As they lay around James’s living room one afternoon, James had seemed restless, swinging his shinty stick while they watched television. He sat up suddenly with a demented look upon his face. He was giggling to himself as he draped a blanket and then a bath towel across his shoulders. He pulled his woollen hat upwards till it sat on the very top of his head and resembled a peaked mitre. “Wait. Wait.” James held his caman as though it was a ceremonial mace, and then he turned to face Mungo. He extended his right hand, holding his index and ring fingers aloft as though he was hailing a bus. “Guess who I am?”

Mungo snorted. “Ah dunno. A bam in a bath towel?”

“Naw. I’m you.”

There was a mug of tap water they had been sharing; it somehow made the water taste sweeter to be drinking from the same vessel. Mungo motioned for James to pass it to him. “Fuck off, James. How’s that me?”

James threw his arms wide in a show of saintly grace. He flicked his fingers in an invitation for the believers to come forward and adore him. “Come to me, my child.”

Mungo thought about it. He wanted to obey.

“It’s you. It’s St Mungo.” James turned his profile to the daylight. “It’s the statue they have of you above Kelvingrove Museum. Have you no even seen it?”

Mungo had never been to Kelvingrove, and although it was only a few miles away, he had never been to the West End. To admit this would bring out a feeling of inferiority in him and he wanted so badly for them to remain equals, the very, very same. Mungo rolled his eyes and motioned for the communal chalice again.
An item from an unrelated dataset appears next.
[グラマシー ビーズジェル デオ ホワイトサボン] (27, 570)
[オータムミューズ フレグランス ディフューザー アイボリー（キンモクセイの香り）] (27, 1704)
James handed him the mug of tap water with a papal flourish of his hand. “Bless you, my son.”

Mungo took a long slug of water. “Wait. Are you wearing your big sister’s trackies?”

James looked down quickly. “Naw!” They were the same trackie bottoms he had been wearing for the past three days. They could do with a wash. “Piss off. Don’t come wide with a holy saint, son.” Mungo was laughing to himself when James looked up again. “How? Is that a bowl cut you’ve got?” He stepped forward and tugged on Mungo’s forelock. “Wait, you do have a bowl cut?”

They had crossed this line a day or two before. They had wandered from timid tenderness to affection wrapped in insults. It was a lovely place for two boys to be: honest, exciting, immature.